-------- Dataset records

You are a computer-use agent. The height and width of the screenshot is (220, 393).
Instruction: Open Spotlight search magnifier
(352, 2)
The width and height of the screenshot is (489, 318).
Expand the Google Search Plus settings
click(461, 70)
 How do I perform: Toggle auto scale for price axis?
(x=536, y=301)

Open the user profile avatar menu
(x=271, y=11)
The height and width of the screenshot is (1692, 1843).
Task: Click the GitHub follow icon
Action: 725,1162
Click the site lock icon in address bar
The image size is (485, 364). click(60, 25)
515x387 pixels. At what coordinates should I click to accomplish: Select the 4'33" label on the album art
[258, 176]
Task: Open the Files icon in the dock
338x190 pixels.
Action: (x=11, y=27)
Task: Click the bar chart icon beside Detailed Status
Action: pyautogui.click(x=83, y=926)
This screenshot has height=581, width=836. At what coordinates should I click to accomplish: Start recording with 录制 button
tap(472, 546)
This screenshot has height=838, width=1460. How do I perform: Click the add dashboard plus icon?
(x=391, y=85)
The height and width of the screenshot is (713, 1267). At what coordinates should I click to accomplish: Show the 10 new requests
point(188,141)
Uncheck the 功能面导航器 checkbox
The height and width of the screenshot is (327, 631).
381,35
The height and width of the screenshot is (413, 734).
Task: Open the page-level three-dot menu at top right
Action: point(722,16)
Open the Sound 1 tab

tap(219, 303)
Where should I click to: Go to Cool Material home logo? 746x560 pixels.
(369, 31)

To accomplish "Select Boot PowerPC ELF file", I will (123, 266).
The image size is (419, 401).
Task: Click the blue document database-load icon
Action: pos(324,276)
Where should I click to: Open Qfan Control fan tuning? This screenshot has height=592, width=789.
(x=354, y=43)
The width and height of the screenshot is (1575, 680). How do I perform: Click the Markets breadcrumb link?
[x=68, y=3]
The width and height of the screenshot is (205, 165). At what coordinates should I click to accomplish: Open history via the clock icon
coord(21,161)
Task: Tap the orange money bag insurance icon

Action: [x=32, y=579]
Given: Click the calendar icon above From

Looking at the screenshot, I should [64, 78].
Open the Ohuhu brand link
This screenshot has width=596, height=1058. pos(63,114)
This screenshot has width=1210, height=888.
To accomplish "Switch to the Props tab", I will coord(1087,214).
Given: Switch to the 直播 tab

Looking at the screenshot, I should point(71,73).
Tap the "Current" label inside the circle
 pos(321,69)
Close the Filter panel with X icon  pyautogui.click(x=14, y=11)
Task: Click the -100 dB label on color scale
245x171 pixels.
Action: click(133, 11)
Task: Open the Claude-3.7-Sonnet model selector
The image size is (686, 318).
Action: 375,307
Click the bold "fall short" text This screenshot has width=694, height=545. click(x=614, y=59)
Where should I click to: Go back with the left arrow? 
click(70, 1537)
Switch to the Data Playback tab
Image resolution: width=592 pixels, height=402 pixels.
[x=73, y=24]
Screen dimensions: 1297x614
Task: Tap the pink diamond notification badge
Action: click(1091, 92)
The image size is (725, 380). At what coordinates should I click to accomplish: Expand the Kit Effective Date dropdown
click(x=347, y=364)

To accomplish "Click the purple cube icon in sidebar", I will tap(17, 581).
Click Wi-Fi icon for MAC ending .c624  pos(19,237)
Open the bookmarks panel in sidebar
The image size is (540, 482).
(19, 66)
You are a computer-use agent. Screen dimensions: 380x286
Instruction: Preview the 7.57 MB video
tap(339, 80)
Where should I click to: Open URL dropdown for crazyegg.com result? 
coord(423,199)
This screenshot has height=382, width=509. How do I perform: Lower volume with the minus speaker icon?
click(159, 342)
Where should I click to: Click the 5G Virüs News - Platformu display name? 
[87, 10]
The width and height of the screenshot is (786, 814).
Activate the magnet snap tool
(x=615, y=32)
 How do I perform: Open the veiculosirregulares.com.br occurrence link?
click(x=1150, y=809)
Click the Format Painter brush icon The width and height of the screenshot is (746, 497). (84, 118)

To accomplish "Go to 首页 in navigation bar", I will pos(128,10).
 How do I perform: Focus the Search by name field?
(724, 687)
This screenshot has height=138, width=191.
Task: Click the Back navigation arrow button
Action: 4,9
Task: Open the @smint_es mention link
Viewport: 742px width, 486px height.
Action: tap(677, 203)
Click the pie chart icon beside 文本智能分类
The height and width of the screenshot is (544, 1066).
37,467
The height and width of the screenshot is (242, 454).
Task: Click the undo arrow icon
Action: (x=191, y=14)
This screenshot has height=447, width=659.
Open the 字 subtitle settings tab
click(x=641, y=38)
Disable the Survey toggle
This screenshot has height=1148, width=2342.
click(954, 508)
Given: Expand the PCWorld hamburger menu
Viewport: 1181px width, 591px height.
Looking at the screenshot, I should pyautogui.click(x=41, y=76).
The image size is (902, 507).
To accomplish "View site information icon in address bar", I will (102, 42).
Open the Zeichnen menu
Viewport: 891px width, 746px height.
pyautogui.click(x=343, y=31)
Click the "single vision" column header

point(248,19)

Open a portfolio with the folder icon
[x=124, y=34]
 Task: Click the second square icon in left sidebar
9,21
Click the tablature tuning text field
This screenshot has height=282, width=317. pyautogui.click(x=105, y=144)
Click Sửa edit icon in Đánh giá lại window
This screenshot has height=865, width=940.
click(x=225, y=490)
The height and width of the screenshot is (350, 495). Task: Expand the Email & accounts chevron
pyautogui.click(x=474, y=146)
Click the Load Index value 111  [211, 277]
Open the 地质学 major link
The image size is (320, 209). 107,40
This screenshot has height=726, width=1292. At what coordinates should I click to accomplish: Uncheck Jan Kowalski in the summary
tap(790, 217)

----------------

Go through the material above, find each line with the string "computer", and copy it.

# Task response
You are a computer-use agent. The height and width of the screenshot is (220, 393).
You are a computer-use agent. Screen dimensions: 380x286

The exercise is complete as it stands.